Work to complete => The answer consists of the lines from the line holding "Toggle Show for New Password" through the last line of the entries, retyped exactly, and nothing else. No pictures belong in it.

Working data =>
►

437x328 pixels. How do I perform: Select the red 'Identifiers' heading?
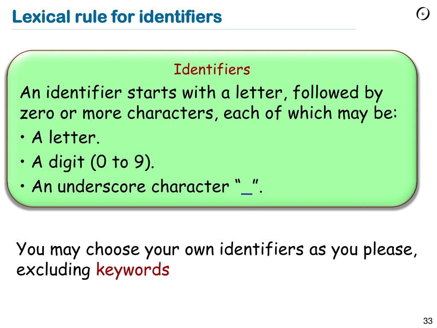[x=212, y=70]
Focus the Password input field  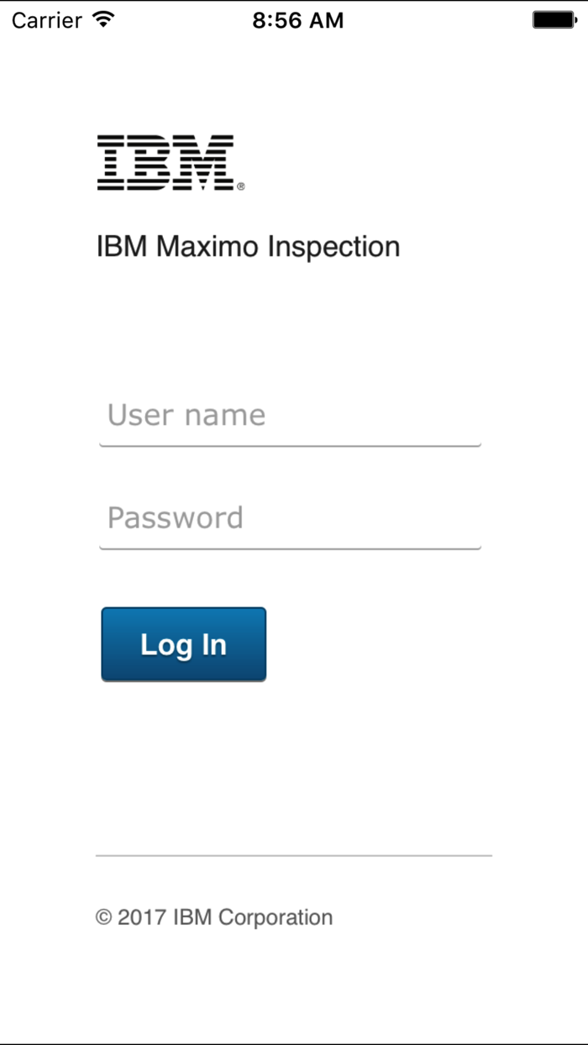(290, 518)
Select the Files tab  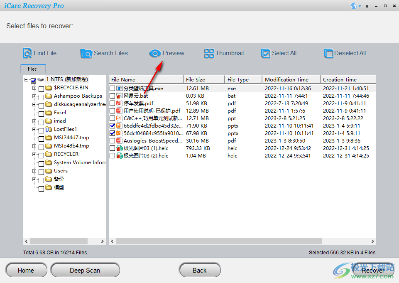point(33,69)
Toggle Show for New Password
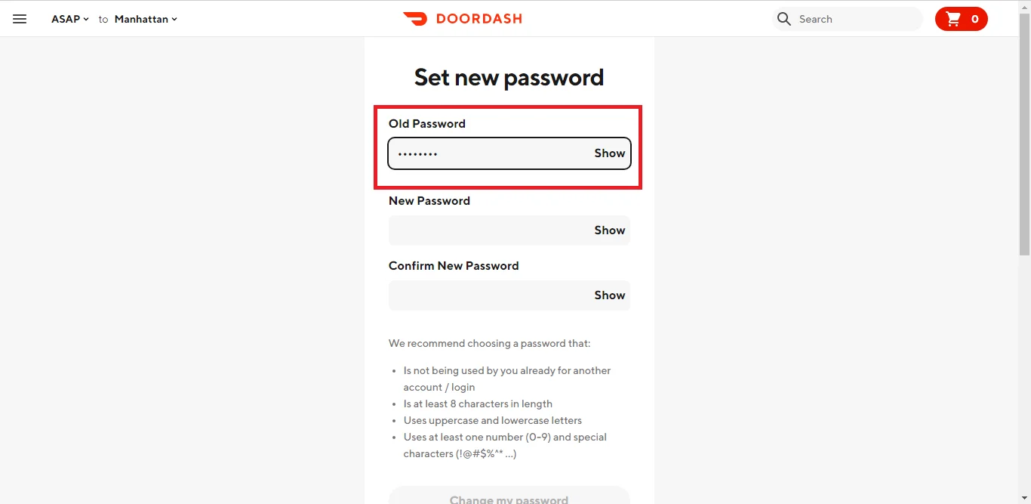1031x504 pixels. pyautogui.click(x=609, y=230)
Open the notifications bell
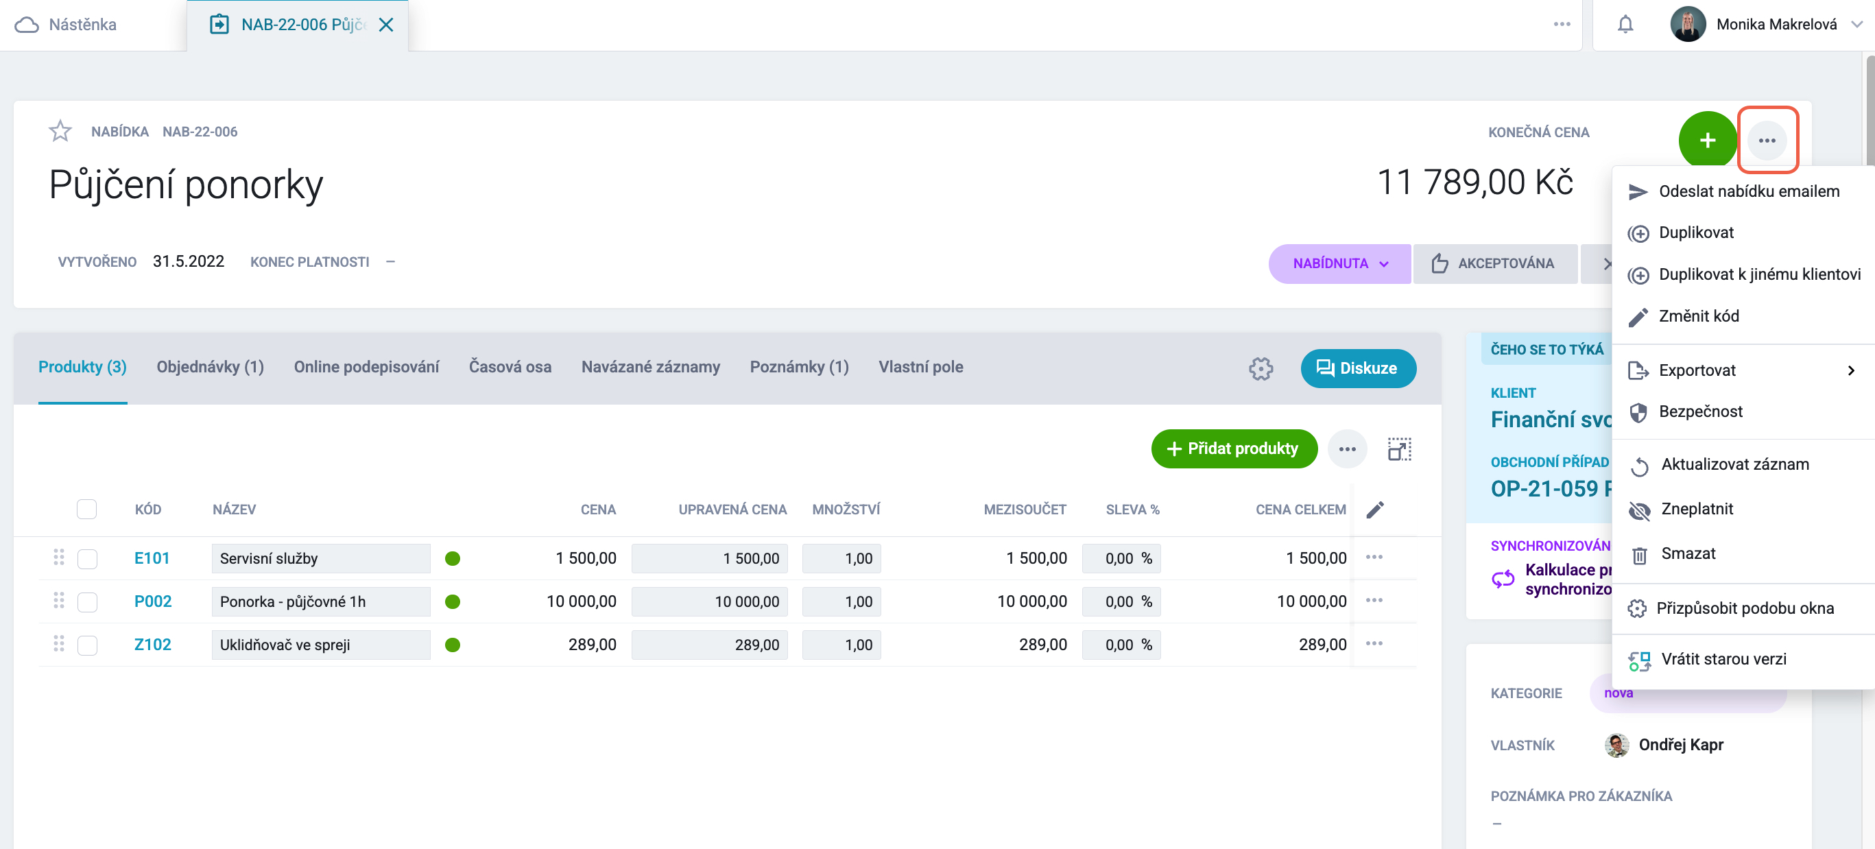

◄

Your response =>
Toggle Show for New Password
1031x504 pixels. pyautogui.click(x=609, y=230)
Open the notifications bell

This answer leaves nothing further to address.